For each $i\geq 0$, describe $H^i(X,\mathcal{O}_X)$ where $X:=\text{Spec}(k[x,y, z])\setminus\{(x,y,z)\}$.

The first definition of cohomology I've learned involves injective resolutions, which I have no idea how to apply here.

I've read some authors who claimed that Cech cohomology is often useful to compute sheaf cohomology in real life, so I decided to take that road.

If $A:=k[x,y,z]$ and $Y:=\text{Spec}(A)$, I've thought about using the affine open cover $U_x:=Y\setminus V(x)$, $U_y:=Y\setminus V(y)$ and $U_z:=Y\setminus V(z)$.
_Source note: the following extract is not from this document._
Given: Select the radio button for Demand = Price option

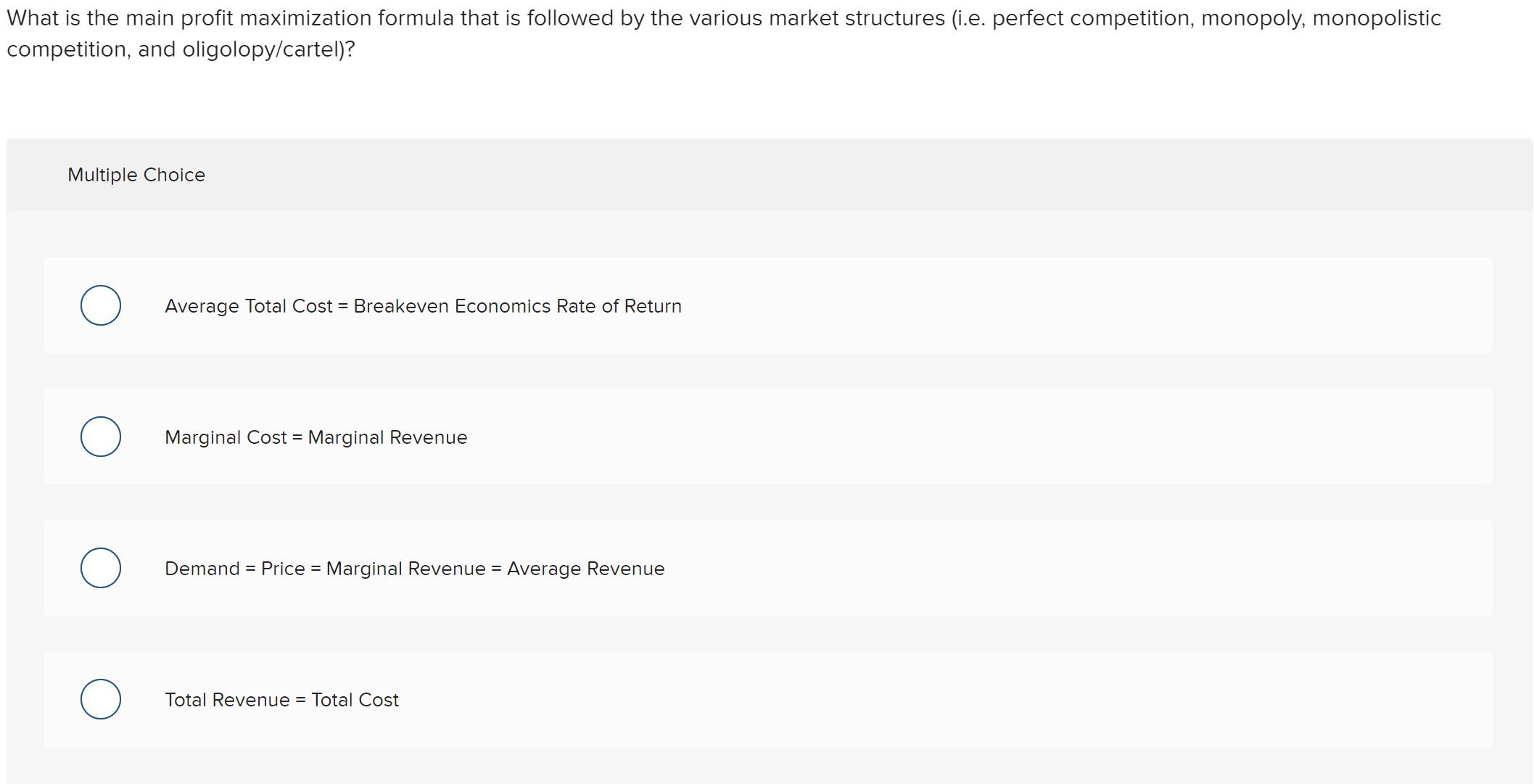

That way, $\mathcal{O}_X(U_x)=A_x$, $\mathcal{O}_X(U_y)=A_y$ and $\mathcal{O}_X(U_z)=A_z$ and consequently: $$C^0:=C^0(\mathcal{O}_X)=A_x\times A_y\times A_z$$ $$C^1=A_{xy}\times A_{xz}\times A_{yz}$$ $$C^2=A_{xyz}$$

I've checked that $\left(\frac{a}{x^n},\frac{b}{y^m},\frac{c}{z^\ell}\right)\in\ker(d^0)\Leftrightarrow\frac{a}{x^n}=\frac{b}{x^m}=\frac{c}{z^\ell}\in k[x,y,z]$, so $\ker(d^0)\simeq A$ and $H^0(X,\mathcal{O}_X)=A$.

Now, determining $H^1(X,\mathcal{O}_X)=\ker(d^1)/\text{im}(d^0)$ and $H^2(X,\mathcal{O}_X)=C^1/\text{im}(d^1)$ is considerably more complicated and made me wonder whether or not this is the best option.
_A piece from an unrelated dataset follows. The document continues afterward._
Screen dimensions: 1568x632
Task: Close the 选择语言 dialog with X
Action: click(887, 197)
I've also tried the simpler case $\text{Spec}(k[x,y])\setminus\{(x,y)\}$, and even then I found hard to describe $H^1(X,\mathcal{O}_X)$ explicitly.

This looks like a standard problem, so I can't help but wonder if there isn't a simpler approach which could work even for the general case $\text{Spec}(k[x_1,...,x_n])\setminus\{(x_1,...,x_n)\}$.

Answer 1

Here is the general result:
Let $X=\operatorname {Spec}k[X_1,\cdots, X_n]\setminus \{\langle X_1,\cdots,X_n\rangle\}=\mathbb A^n_k\setminus \{O\}$. Then:

1. For $n=1$:
   $ H^0(X,\mathcal O_X)=k[X_1,X_1^{-1}]$
   $H^i(X,\mathcal O_X)=0 $ for $i\gt 0$
2. For $n\gt 1$:
   $H^0(X,\mathcal O_X)=k[X_1,\cdots, X_n]$,
   $ H^i(X,\mathcal O_X)=0$ for $i\neq 0,n-1$,
   $ H^{n-1}(X,\mathcal O_X)=\bigoplus_{r_1\cdot\cdots,r_n\gt 0} k\cdot X_1^{-r_1} X_2^{-r_2} \cdots X_n^{-r_n}.$

The proof is by Čech cohomology. A small part can be found here.
Remarks
a) Remember that if a topological space has a covering $\mathcal U$ consisting of $n$ open subsets, then for any sheaf $\mathcal F$ of abelian groups, we have $\check H^i(\mathcal U,\mathcal F)=0$ as soon as $i\geq n$ (because Čech cohomology can be computed by alternating cochains).
b) Remember also that for $n=1$ the variety $X$ is affine, so that $\mathcal O_X$ is acyclic (as is any coherent sheaf).